Dalam beberapa tahun ke belakang, Tiongkok telah memainkan peran penting dalam pengembangan teknologi bersih, terutama dalam konteks pengembangan energi terbarukan. Tiongkok pun telah menyampaikan komitmen untuk melakukan transfer teknologi dan keahlian kepada negara-negara berkembang. Akan tetapi, mengisi gap pendanaan iklim adalah peran  lainnya di mana Tiongkok sangat diharapkan. Tidak hanya dalam konteks kerangka pendanaan iklim di bawah United Nations Framework Convention on Climate Change (UNFCCC), tetapi juga dalam memobilisasi pendanaan iklim dari berbagai sumber, instrumen dan saluran (channels).
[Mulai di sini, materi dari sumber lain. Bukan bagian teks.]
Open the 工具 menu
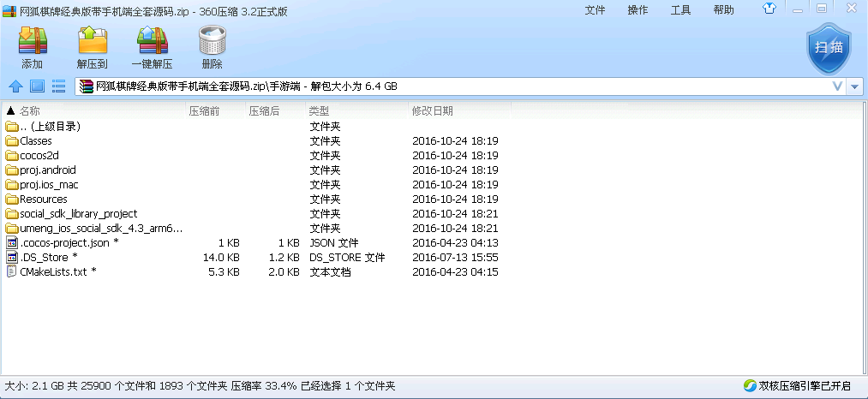Viewport: 868px width, 399px height. click(680, 10)
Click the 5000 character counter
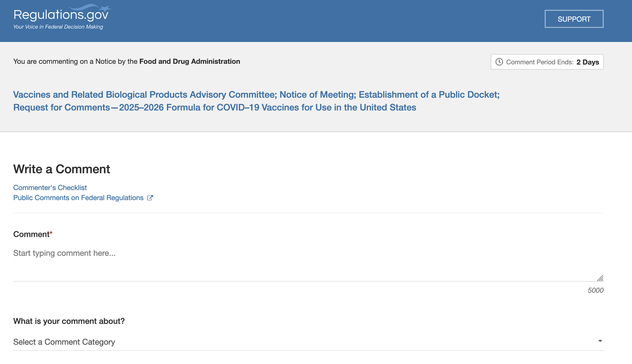Screen dimensions: 632x364 (595, 290)
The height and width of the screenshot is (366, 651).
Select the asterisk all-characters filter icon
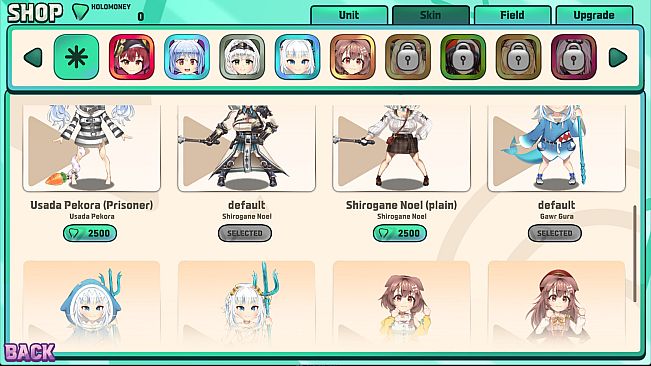[x=76, y=57]
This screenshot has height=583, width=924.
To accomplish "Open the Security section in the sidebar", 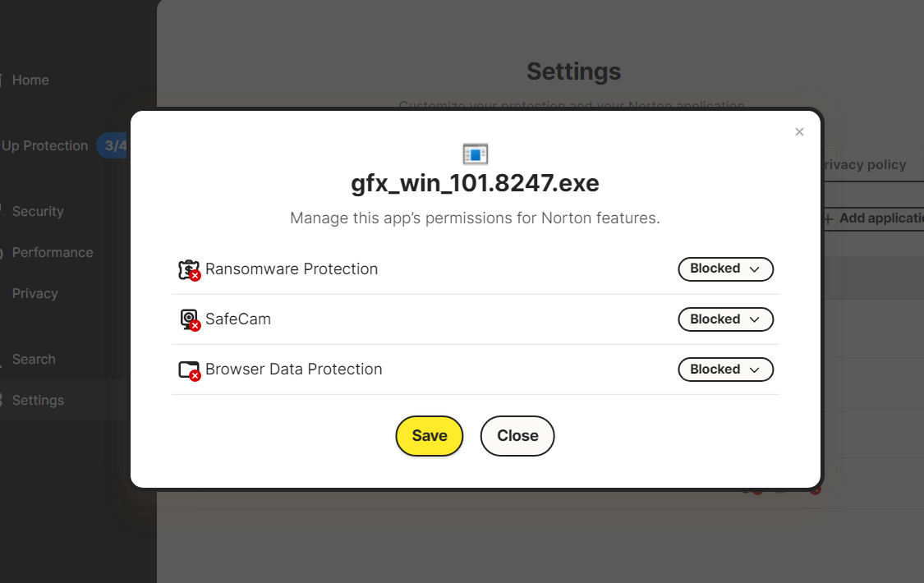I will click(38, 212).
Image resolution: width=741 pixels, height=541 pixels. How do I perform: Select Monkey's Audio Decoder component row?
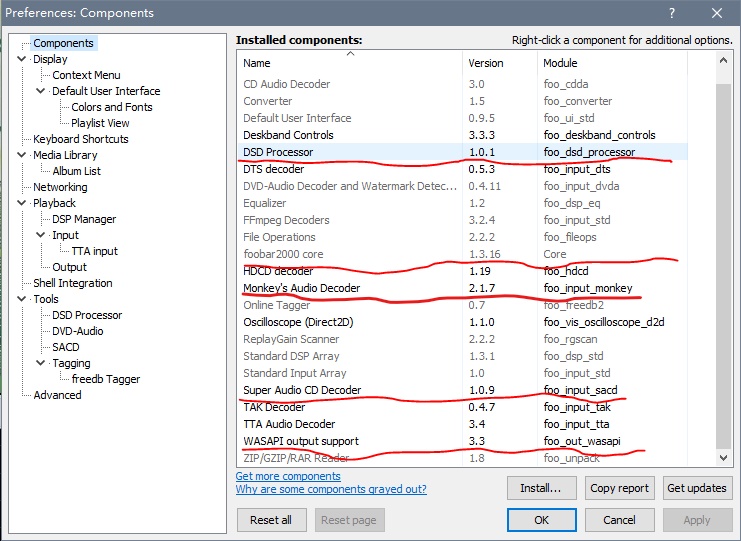click(x=301, y=288)
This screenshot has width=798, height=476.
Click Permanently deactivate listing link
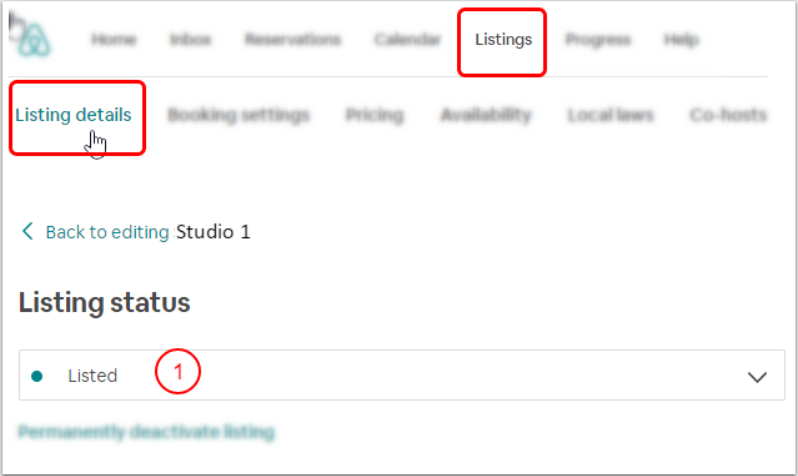point(146,432)
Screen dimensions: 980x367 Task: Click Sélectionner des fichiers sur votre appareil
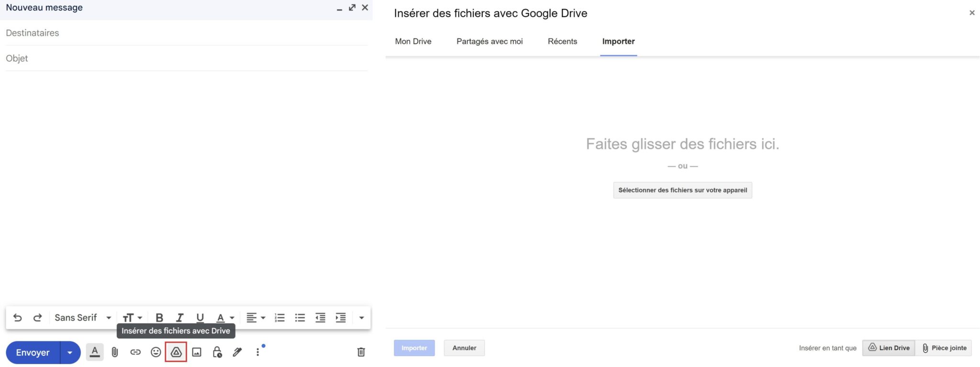pos(682,190)
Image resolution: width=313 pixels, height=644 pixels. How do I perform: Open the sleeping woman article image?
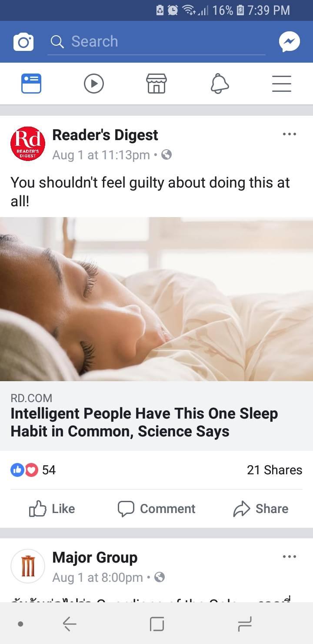tap(157, 299)
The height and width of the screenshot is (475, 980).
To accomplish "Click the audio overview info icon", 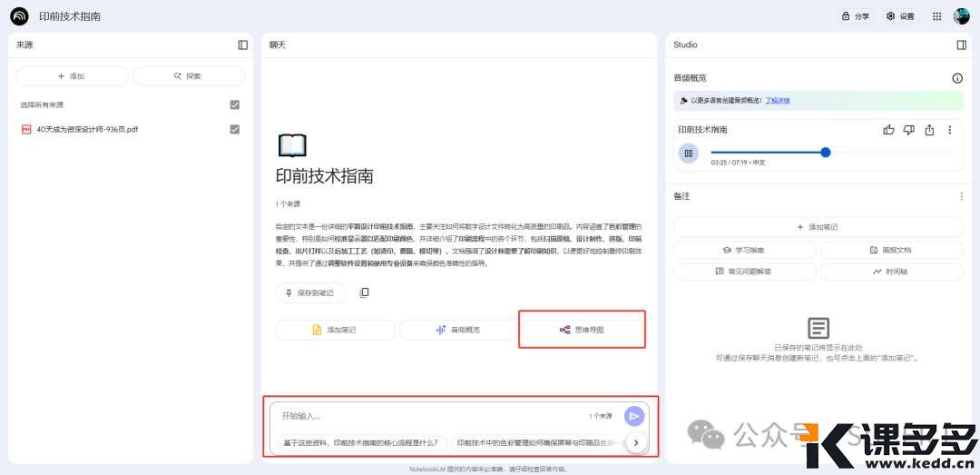I will 956,78.
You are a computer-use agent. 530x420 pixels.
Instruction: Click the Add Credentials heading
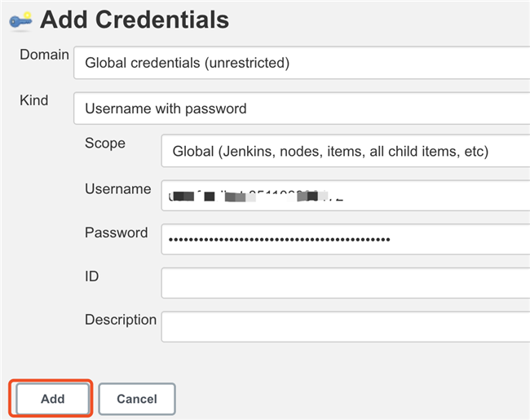point(135,20)
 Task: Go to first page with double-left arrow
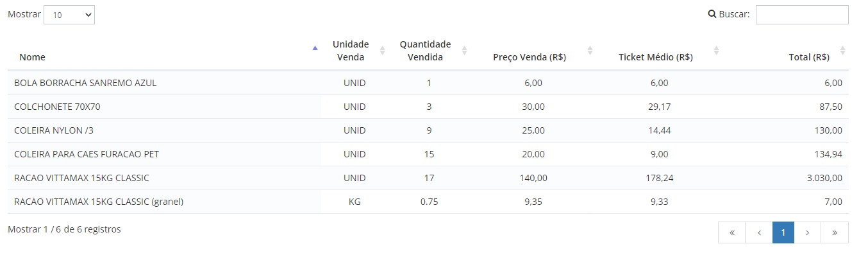(731, 232)
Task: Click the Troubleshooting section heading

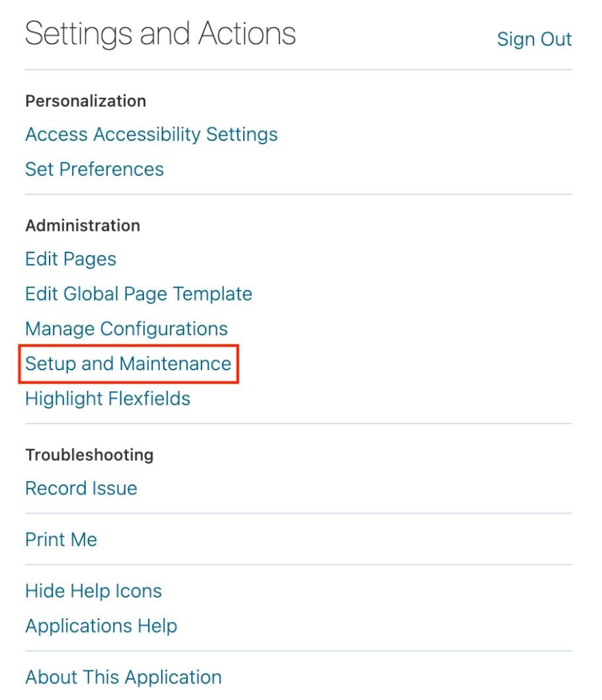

Saat ini, Tiongkok telah menyediakan alternatif sumber pendanaan yang dapat diakses oleh negara-negara berkembang, seperti di bawah kemitraan BRI, melalui keanggotaan BRICS, ataupun mekanisme Kerja Sama Selatan-Selatan (KSS).

Walau demikian, contohnya di Indonesia, meski investasi Tiongkok telah mendukung peningkatan produksi nikel hingga mampu menyuplai lebih dari 50% permintaan nikel global, namun berbagai wilayah di Indonesia, dimana fasilitas-fasilitas tersebut dibangun, menghadapi ancaman kerusakan lingkungan dan ketimpangan sosial yang serius. Itu sebabnya, walaupun Tiongkok mampu untuk meningkatkan investasi secara masif, namun diperlukan penguatan safeguard sosial dan lingkunganyang memadai untuk memitigasi dampak negatif yang mungkin muncul dari investasi proyek-proyek pembangunan tersebut. Hal ini mencakup pengawasan ketat terhadap standar perlindungan terhadap tenaga kerja dan keberlanjutan mata pencaharian masyarakat lokal.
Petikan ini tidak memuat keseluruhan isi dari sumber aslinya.